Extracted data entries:

==================================================

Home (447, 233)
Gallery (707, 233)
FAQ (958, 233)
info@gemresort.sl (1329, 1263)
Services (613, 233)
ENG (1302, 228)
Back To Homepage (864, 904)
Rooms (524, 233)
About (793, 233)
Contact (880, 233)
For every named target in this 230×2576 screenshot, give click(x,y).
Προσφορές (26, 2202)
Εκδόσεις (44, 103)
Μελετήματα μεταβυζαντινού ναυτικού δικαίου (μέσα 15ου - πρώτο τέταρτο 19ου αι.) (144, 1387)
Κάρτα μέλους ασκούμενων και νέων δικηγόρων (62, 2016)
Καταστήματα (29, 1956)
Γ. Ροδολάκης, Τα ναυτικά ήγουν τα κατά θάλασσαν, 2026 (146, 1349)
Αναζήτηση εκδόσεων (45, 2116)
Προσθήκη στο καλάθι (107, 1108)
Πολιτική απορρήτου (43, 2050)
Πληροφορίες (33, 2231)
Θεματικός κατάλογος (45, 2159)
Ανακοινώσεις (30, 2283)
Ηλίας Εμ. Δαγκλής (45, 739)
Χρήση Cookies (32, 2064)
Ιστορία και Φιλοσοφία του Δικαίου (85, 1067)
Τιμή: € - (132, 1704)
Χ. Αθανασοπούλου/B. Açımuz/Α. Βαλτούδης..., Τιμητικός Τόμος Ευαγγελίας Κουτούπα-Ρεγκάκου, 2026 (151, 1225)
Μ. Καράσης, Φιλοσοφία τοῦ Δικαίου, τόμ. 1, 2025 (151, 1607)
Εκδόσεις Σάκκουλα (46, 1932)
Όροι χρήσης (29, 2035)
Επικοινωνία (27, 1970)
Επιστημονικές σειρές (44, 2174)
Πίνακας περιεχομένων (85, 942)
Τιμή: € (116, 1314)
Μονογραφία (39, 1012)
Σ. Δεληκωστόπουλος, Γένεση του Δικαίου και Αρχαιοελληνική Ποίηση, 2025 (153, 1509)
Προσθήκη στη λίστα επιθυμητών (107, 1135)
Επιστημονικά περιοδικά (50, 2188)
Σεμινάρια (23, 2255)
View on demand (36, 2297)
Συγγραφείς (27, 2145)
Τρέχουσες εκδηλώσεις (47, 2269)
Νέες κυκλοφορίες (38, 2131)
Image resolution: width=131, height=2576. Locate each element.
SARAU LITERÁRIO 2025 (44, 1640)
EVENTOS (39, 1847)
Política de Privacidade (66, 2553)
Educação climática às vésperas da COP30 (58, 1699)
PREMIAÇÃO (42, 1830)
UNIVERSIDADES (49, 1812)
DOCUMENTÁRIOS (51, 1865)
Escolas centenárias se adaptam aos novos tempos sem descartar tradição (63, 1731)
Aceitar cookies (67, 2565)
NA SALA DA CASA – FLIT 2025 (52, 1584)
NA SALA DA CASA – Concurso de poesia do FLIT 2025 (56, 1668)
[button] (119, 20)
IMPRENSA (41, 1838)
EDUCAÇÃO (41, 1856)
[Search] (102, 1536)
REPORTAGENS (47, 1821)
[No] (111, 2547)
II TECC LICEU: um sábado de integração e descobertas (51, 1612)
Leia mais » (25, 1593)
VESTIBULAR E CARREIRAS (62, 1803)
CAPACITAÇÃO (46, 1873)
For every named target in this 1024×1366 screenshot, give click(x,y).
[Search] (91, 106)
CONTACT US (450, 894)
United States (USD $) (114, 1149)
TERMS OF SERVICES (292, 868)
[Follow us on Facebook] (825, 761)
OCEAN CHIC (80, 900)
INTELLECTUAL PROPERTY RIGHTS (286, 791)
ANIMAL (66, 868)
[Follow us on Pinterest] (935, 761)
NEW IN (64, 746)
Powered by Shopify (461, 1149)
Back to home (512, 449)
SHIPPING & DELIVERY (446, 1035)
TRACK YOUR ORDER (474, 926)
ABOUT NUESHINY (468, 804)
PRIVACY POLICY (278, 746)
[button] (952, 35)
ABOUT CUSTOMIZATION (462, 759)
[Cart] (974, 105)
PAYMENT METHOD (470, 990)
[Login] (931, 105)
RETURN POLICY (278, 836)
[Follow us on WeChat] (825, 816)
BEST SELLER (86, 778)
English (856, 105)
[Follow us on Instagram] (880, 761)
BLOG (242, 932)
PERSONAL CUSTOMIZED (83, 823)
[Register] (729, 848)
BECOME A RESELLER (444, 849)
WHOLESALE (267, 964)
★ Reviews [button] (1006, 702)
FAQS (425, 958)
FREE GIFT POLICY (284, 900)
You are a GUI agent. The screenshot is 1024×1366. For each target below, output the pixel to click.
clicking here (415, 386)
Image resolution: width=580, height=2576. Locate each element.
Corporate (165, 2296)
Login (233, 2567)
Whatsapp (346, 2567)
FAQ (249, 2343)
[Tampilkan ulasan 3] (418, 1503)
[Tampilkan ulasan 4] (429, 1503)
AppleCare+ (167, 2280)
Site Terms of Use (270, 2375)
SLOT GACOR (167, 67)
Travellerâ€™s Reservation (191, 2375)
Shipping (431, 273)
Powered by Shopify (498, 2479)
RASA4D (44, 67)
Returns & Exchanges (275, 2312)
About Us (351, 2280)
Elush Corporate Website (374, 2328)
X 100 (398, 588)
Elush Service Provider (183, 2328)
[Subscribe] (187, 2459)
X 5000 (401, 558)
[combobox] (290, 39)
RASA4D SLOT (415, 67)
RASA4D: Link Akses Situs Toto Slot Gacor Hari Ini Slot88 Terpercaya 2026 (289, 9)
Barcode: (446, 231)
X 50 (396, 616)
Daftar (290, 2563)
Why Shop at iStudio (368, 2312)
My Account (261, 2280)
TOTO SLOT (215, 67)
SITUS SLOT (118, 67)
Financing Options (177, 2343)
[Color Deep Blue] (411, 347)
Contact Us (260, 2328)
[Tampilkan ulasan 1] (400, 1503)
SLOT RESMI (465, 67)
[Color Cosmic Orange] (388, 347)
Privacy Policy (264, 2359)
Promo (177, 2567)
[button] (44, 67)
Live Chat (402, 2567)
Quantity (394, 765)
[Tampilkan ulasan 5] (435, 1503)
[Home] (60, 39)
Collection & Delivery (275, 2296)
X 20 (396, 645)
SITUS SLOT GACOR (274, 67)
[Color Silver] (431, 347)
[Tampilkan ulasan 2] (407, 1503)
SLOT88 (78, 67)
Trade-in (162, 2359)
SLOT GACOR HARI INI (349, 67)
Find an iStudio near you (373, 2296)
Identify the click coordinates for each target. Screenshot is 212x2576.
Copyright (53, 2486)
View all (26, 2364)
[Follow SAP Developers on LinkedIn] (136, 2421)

==================================================

Every line above from the line with "Image resolution: width=131, height=2576." to the line with "Aceitar cookies (67, 2565)", inclusive, must be returned exactly; no other line belongs in the reply.

Image resolution: width=131, height=2576. Locate each element.
SARAU LITERÁRIO 2025 (44, 1640)
EVENTOS (39, 1847)
Política de Privacidade (66, 2553)
Educação climática às vésperas da COP30 (58, 1699)
PREMIAÇÃO (42, 1830)
UNIVERSIDADES (49, 1812)
DOCUMENTÁRIOS (51, 1865)
Escolas centenárias se adaptam aos novos tempos sem descartar tradição (63, 1731)
Aceitar cookies (67, 2565)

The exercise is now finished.